──────── Source records ────────
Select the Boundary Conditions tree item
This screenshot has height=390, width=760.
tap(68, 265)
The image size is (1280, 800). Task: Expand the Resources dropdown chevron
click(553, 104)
────────
Turn every line of the data above into a Markdown table with the columns Row and Line, where Row counts from 1 and Line holds the text of that line. Leave out blank lines.

| Row | Line |
|---|---|
| 1 | Select the Boundary Conditions tree item |
| 2 | This screenshot has height=390, width=760. |
| 3 | tap(68, 265) |
| 4 | The image size is (1280, 800). Task: Expand the Resources dropdown chevron |
| 5 | click(553, 104) |